When I worked on the railway we had equipment synchronised to MSF (Rugby) and DCF (Germany) as a backup. This was fine until we got to March/October and there was a week difference between the change over dates but not a problem unless MSF was down for maintenance (often - until they moved it from Rugby to Cumbria) and the system then synchronised to DCF but only corrected for a one hour difference when it could have been either two hours or even zero. Undoing the damage done to the log files was a nightmare when producing evidence for incidents on the railway.

 

 


[ot]

You had me Googling again.
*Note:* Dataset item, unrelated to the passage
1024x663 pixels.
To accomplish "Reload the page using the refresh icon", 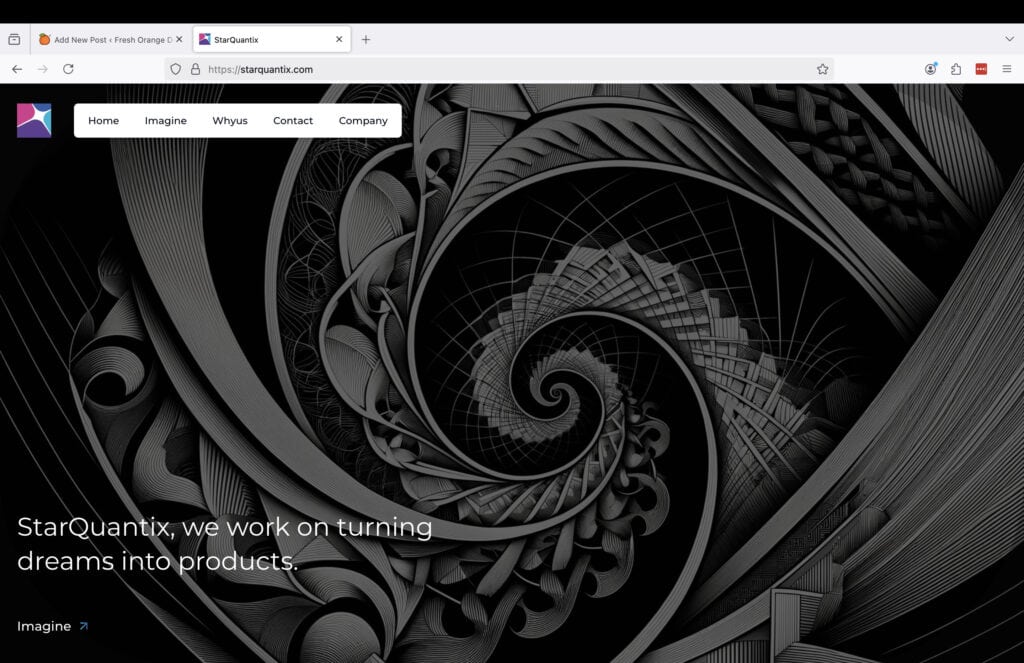I will coord(68,69).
Wikipedia tells me that “The Rugby transmitter's callsign was MSF, where 'M' is one of the ITU prefixes allocated to the United Kingdom, and the letters 'SF' were allocated for no documented reason.
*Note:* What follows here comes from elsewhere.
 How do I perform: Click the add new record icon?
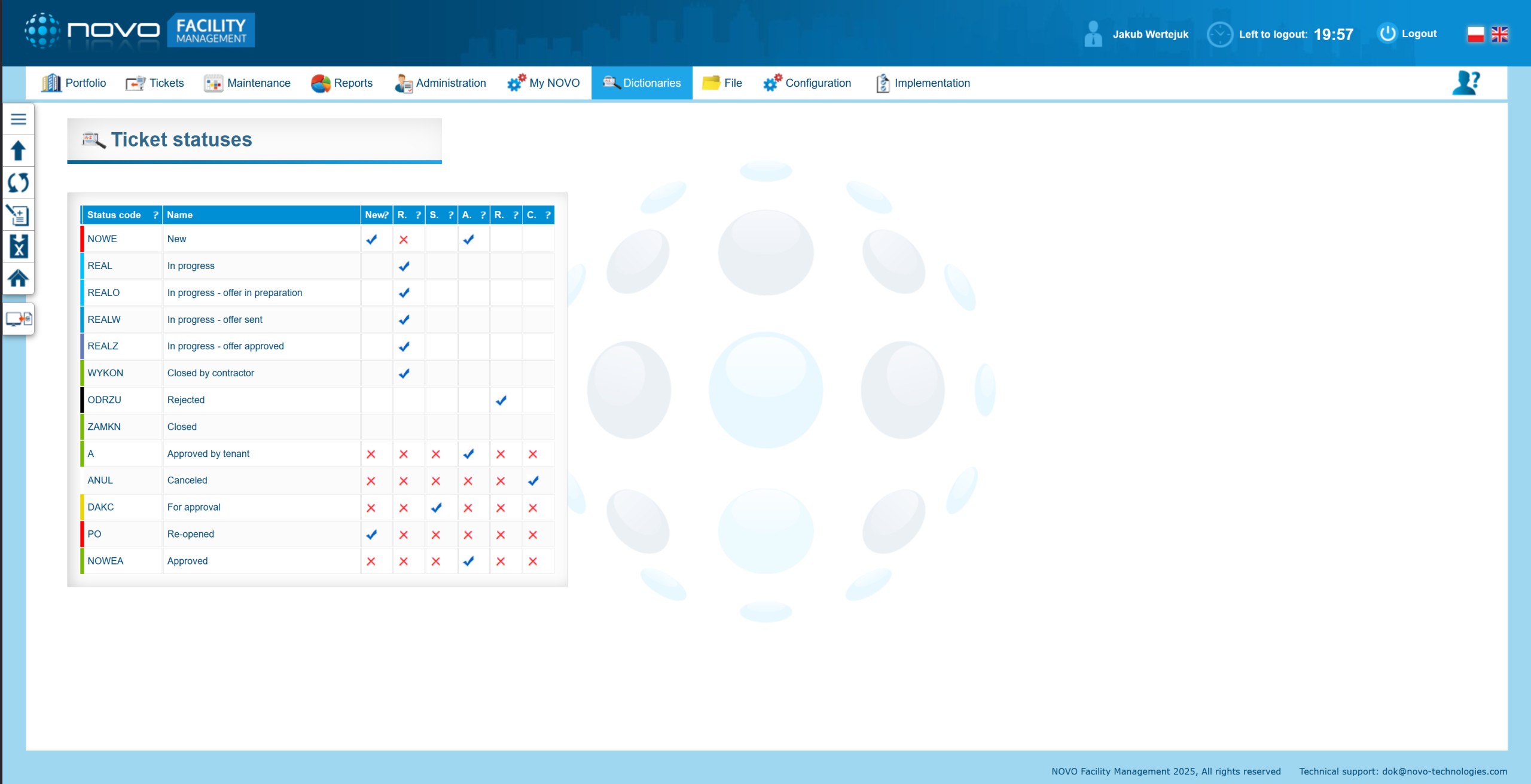[x=19, y=215]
Thanks @Firedog for the explanation of the OVO usage data for the GMT->BST shift.

How about the switch back from BST to GMT (on 27 Oct in 2024) ...

I’ve just been looking at the half-hour usage data displayed by OVO for my account for 27/10/2024 (when 02:00BST shifted to 01:00GMT at 02:00BST), using Chrome on a Windows 11 PC.

My usage data shown by OVO for the 27th only has 46 “proper” entries (a 23 hour day that should appear as a 25 hour day?):

  • The first two entries 12:00am and 12:30am have a usage figure of “-”.
  • Then 1:00am and 1:30am appearing twice as might be expected - the first possibly meaning 1am BST, and the second 1am GMT?). However, the first 1.00am and 1:30 slots actually showthe consumption values that should show in the 12:00am and 12:20am slots. The second pair show the correct consumption values for GMT times.
  • There are no entries shown at all for 11:00pm and 11:30pm. 

I can see consumption values for the 11:00pm and 11:30pm slots when I download the JSON as described above. So they appear to be missing altogether from the day usage page displayed for my account.

Rather confusing!


Rather confusing!
  

That sums it up well.

I’m inclined to think that since the great majority of customers (a) don’t use much electricity around midnight, and (b) the little they do use doesn’t change much from day to day, it’s not worth the coding effort needed to make cosmetic changes to web pages that are only there for guidance.

Yes, consumption between 23:00 and midnight on 27 October is missing altogether from the Day usage tab. You’ll notice this in the total at the top of the page, too: it’s different from the corresponding figure on the Month tab. I suppose the reaction is So what? 

Since you’re clearly comfortable with the JSON data that are readily available, I can only suggest that you ignore the weird BST artefacts on the Usage pages. 


I may have said this elsewhere (but can’t remember) .. ‘others’ nudge the extra 2 hh slots during BST into the next day so (during BST dates) I see an hours usage immediately visible on a days usage from the early hours - then obviously it falls back into line during GMT dates


Just to note that usage “around midnight” matters to Economy 7 users (like me), and I’m trying to check things against my bills.  

Is it possible to get a copy of your Excel macro that you mentioned in another post, to convert JSON data?


As we said at the meeting yesterday it would be useful if the data could be downloaded in XLS format like you can with Octopus. Apparently it is one of those things that can be done but doesn't seem to have enough priority to actually get done. Does anyone have any levers for this?


Is it possible to get a copy of your Excel macro that you mentioned in another post, to convert JSON data?
 

Oh dear, it’s a very seat-of-the-pants thing that I’m not sure will be much use to anyone else. I’ll see if I can work out a way of sharing it. Wait out!


Eh? I just use CyberChef :P

https://gchq.github.io/CyberChef/#recipe=CSV_to_JSON(',','%5C%5Cr%5C%5Cn','Array%20of%20dictionaries') for CSV to JSON

https://gchq.github.io/CyberChef/#recipe=JSON_to_CSV(',','%5C%5Cr%5C%5Cn') for JSON to CSV

If needed, use the search tool to find CSV to JSON or JSON to CSV and drag it into the Recipe manually.

Just feed it the file either as raw input or the upload tool, hit Bake (or be lazy and use Auto Bake like I do) and walla!